>> START Records shown

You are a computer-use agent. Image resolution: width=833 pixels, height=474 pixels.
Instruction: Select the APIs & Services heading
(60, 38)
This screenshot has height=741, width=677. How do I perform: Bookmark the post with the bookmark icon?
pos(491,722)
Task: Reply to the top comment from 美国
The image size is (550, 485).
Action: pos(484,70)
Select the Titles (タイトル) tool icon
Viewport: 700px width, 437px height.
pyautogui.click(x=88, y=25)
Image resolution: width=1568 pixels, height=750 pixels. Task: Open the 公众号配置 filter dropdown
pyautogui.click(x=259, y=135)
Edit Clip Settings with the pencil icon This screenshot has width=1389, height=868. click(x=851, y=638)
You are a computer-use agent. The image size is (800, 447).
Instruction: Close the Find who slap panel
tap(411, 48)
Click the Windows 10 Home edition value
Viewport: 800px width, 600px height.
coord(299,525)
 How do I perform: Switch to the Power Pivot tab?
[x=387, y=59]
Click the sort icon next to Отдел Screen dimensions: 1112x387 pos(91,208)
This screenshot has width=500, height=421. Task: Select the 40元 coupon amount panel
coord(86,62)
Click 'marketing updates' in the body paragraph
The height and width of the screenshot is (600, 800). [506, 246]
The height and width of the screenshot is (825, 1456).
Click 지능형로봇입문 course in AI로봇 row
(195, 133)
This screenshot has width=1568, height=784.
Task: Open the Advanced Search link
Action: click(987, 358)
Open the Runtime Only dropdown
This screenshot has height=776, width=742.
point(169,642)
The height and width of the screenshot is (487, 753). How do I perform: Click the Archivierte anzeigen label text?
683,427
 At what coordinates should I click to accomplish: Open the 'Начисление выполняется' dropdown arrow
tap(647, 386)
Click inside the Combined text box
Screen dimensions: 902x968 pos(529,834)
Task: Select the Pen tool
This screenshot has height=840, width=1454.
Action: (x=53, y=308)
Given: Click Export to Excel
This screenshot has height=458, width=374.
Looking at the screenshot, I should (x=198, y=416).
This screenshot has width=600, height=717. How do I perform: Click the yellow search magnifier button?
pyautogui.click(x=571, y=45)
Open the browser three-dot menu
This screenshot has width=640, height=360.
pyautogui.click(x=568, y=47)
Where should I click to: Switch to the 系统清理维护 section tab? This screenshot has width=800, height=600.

>> END Records shown

• Work to do: Retype every one of the records above exactly as it appears, line for line.

• Solution to the problem:
You are a computer-use agent. Image resolution: width=833 pixels, height=474 pixels.
Instruction: Select the APIs & Services heading
(60, 38)
This screenshot has height=741, width=677. How do I perform: Bookmark the post with the bookmark icon?
pos(491,722)
Task: Reply to the top comment from 美国
The image size is (550, 485).
Action: pos(484,70)
Select the Titles (タイトル) tool icon
Viewport: 700px width, 437px height.
pyautogui.click(x=88, y=25)
Image resolution: width=1568 pixels, height=750 pixels. Task: Open the 公众号配置 filter dropdown
pyautogui.click(x=259, y=135)
Edit Clip Settings with the pencil icon This screenshot has width=1389, height=868. click(x=851, y=638)
You are a computer-use agent. The image size is (800, 447).
Instruction: Close the Find who slap panel
tap(411, 48)
Click the Windows 10 Home edition value
Viewport: 800px width, 600px height.
coord(299,525)
 How do I perform: Switch to the Power Pivot tab?
[x=387, y=59]
Click the sort icon next to Отдел Screen dimensions: 1112x387 pos(91,208)
This screenshot has width=500, height=421. Task: Select the 40元 coupon amount panel
coord(86,62)
Click 'marketing updates' in the body paragraph
The height and width of the screenshot is (600, 800). [506, 246]
The height and width of the screenshot is (825, 1456).
Click 지능형로봇입문 course in AI로봇 row
(195, 133)
This screenshot has width=1568, height=784.
Task: Open the Advanced Search link
Action: click(987, 358)
Open the Runtime Only dropdown
This screenshot has height=776, width=742.
point(169,642)
The height and width of the screenshot is (487, 753). How do I perform: Click the Archivierte anzeigen label text?
683,427
 At what coordinates should I click to accomplish: Open the 'Начисление выполняется' dropdown arrow
tap(647, 386)
Click inside the Combined text box
Screen dimensions: 902x968 pos(529,834)
Task: Select the Pen tool
This screenshot has height=840, width=1454.
Action: (x=53, y=308)
Given: Click Export to Excel
This screenshot has height=458, width=374.
Looking at the screenshot, I should (x=198, y=416).
This screenshot has width=600, height=717. How do I perform: Click the yellow search magnifier button?
pyautogui.click(x=571, y=45)
Open the browser three-dot menu
This screenshot has width=640, height=360.
pyautogui.click(x=568, y=47)
Where should I click to: Switch to the 系统清理维护 section tab? This screenshot has width=800, height=600.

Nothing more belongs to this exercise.